Deliberazione n. 15 del 24/01/2007 - rif. PREC4/07 d.lgs 163/06 Articoli 34, 37, 38 - Codici 34.3, 37.1, 38.1
In caso di partecipazione alle procedure di gara per l’esecuzione di lavori pubblici di imprese associate ovvero tra loro consorziate o che intendano associarsi o consorziarsi, le cause di esclusione dalle gare di appalto e dalla stipulazione dei relativi contratti elencate nell’art. 75, comma 1, del D.P.R. 21 dicembre 1999, n. 554 e s.m. rilevano per tutte le imprese facenti parte dell’associazione o consorzio, in quanto la collaborazione tra le imprese, tipica di detti fenomeni, non può implicare una deroga alla regola della necessaria affidabilità morale, professionale e tecnica di tutti i soggetti contraenti a qualsiasi titolo con l’amministrazione (determinazione Autorità n. 13/2003). Pertanto, il possesso dei requisiti generali di partecipazione alla gara d'appalto, relativi alla regolarità della gestione delle singole imprese sotto il profilo dell'ordine pubblico, quello economico, nonché della moralità, va verificato non solo in capo al consorzio, ma anche alle singole imprese designate quali esecutrici del servizio.
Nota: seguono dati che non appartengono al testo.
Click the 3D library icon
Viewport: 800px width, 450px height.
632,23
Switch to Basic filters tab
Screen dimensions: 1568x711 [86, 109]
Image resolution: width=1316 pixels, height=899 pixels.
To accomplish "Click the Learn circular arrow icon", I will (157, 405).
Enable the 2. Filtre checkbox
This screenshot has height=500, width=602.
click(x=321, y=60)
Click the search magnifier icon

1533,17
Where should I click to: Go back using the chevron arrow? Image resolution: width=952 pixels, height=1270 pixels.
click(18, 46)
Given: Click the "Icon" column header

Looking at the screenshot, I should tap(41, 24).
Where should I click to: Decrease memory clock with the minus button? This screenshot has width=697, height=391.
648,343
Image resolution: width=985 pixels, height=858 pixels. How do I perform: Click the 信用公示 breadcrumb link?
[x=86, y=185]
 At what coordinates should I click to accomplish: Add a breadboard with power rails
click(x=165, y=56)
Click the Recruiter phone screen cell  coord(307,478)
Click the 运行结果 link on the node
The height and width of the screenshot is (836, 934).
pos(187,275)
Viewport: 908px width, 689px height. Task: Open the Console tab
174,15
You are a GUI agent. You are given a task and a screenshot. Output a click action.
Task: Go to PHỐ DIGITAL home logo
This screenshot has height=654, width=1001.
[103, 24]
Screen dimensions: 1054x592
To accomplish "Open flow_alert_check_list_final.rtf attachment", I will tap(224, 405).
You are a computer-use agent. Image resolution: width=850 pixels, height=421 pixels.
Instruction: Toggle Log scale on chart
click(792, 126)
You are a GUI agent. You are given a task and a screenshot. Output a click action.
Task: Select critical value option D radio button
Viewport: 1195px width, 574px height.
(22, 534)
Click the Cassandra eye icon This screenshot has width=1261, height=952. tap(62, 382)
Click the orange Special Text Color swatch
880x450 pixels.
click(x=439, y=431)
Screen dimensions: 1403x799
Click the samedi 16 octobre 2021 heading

Deliberazione n. 15 del 24/01/2007 - rif. PREC4/07 d.lgs 163/06 Articoli 34 - Codici 34.3
La circostanza che la società consortile rappresenti un centro autonomo di responsabilità e di imputazioni delle attività svolte, a seguito del conferimento di personalità giuridica, rappresenta regola generale per quanto concerne la responsabilità in quanto soggetto passivo e attivo di obbligazione e per l’affidamento che esso ingenera nei terzi che vengono a contatto con la società, ma non implica che la stessa unitarietà debba valere nei casi in cui il consorzio non venga in rilievo quale centro autonomo di imputazione, ma per la qualità dei soggetti che vi partecipano (Cons. Stato n. 4477/2005).